REQUEST A
Copy out the records, everything from the line containing "This screenshot has width=198, height=112." down through the end of the records, with both ends included, and leave the pictures out.

EXTRACTED TEXT

※

After a card is flagged for special handling, the card may be moved to a designated compartment in act 1414. The designated compartment may be one or more specific compartments of the multiple compartments of the shuffling apparatus. The designated compartment may only receive cards flagged for special handling. The designated compartment may have a limited capacity similar to the other compartments of the shuffling apparatus. For example, the designated compartment may hold between about 1 and about 10 unrecognized cards.
In some embodiments, the number of unrecognized cards may be checked against a threshold number of unrecognized cards. The threshold may be defined by the number of decks being shuffled. For example, if the shuffler is handling between one deck and five decks the threshold may be between about one card and about ten cards, such as between about two cards and about seven cards or about five cards. If the number of decks being shuffled is between five decks and ten decks, the threshold may be between about one card and about twenty cards, such as between about five cards and about fifteen cards, or about ten cards. In some embodiments, the threshold may be defined by the capacity of the designated compartment. For example, if two compartments are designated for unrecognized cards, the threshold may be the capacity of the two designated compartments.
If the number of unrecognized cards is less than the threshold number of unrecognized cards (if a threshold number is implemented) in act 1416, the process may continue to repeat feeding cards past the imaging system and shuffling the cards or flagging and separating unreadable cards. If the number of unrecognized cards is greater than the threshold number of unrecognized cards in act 1418, the processor may cause the shuffler to output the unreadable cards and void the shuffle in act 1420. After the shuffle is voided, the processor may cause the shuffler to output all of the cards that are in the multiple compartments of the shuffling apparatus and return any cards that had not yet been inserted into the shuffling apparatus to the input. The dealer may then remove the cards. In some embodiments, the dealer may replace the cards with the same number of new decks of cards. In some embodiments, the dealer may address the unreadable cards and reinsert the cards into the card intake and restart the shuffling process.

※

THE DATA
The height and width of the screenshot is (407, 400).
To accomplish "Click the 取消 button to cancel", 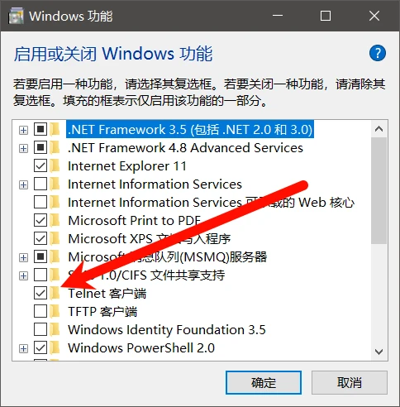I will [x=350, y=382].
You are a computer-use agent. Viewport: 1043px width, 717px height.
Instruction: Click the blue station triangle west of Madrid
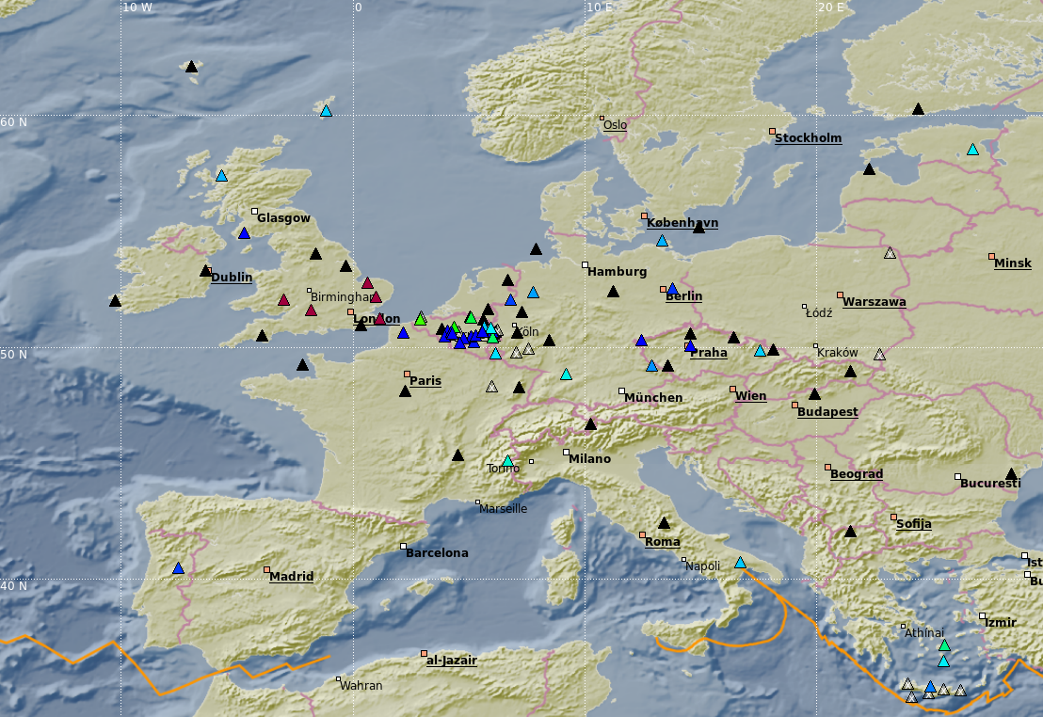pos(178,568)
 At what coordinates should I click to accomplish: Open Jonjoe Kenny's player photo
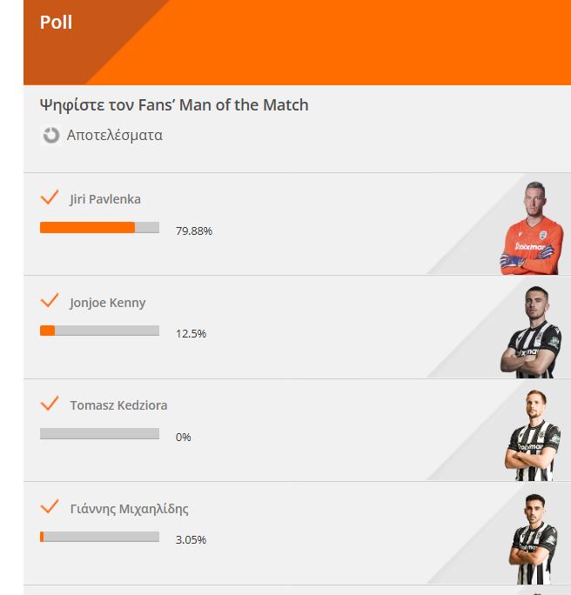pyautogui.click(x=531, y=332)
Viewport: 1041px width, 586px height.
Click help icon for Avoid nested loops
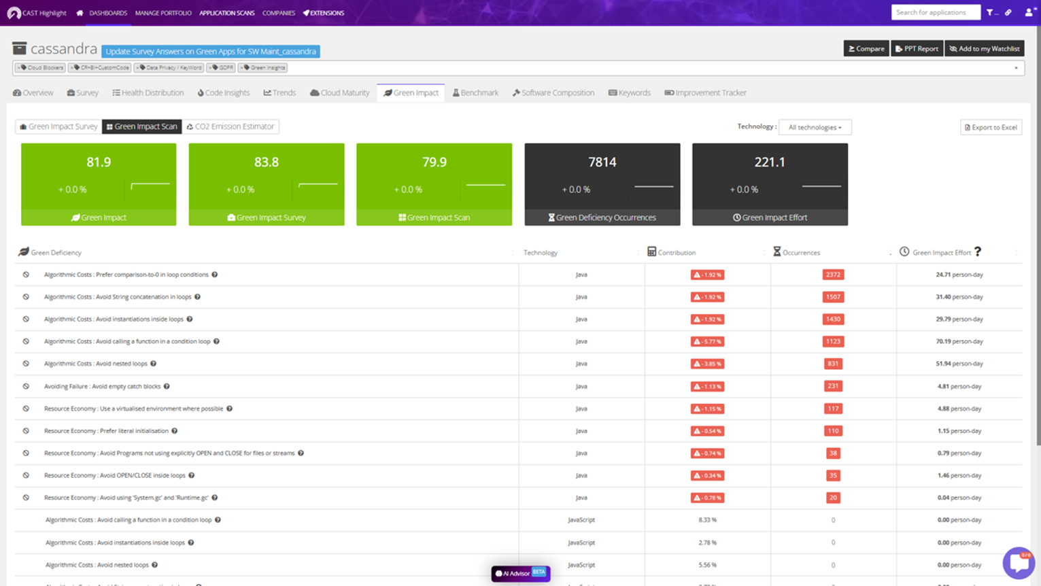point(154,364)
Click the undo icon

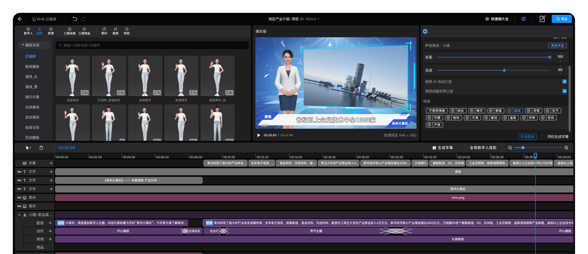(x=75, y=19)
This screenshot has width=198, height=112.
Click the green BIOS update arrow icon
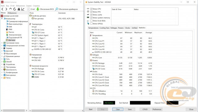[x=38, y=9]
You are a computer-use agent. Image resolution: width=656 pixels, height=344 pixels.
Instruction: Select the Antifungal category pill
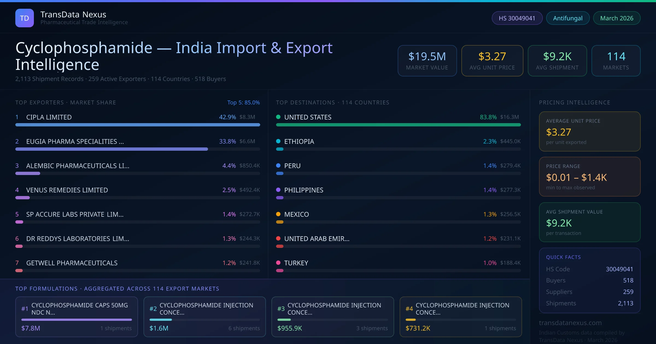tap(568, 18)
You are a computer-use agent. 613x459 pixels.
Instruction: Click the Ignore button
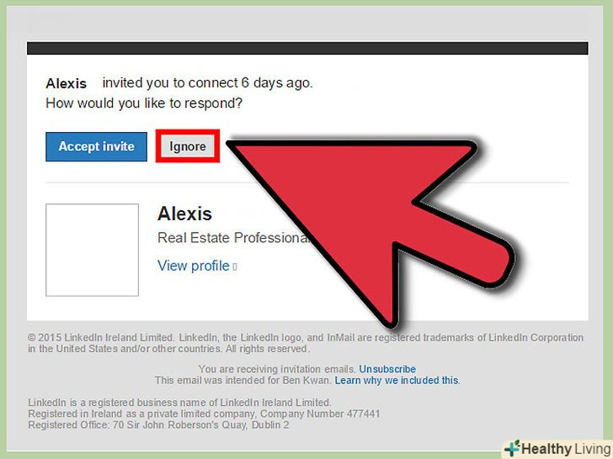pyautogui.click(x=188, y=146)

※

REQUEST B
How many unrecognized cards may the designated compartment hold, according to the text on card shuffling?

FINAL ANSWER A
This screenshot has width=198, height=112.
Click the green BIOS update arrow icon
[x=38, y=9]
You are a computer-use agent. Image resolution: width=656 pixels, height=344 pixels.
Instruction: Select the Antifungal category pill
tap(568, 18)
You are a computer-use agent. 613x459 pixels.
Instruction: Click the Ignore button
pyautogui.click(x=188, y=146)

FINAL ANSWER B
Between about 1 and about 10 unrecognized cards.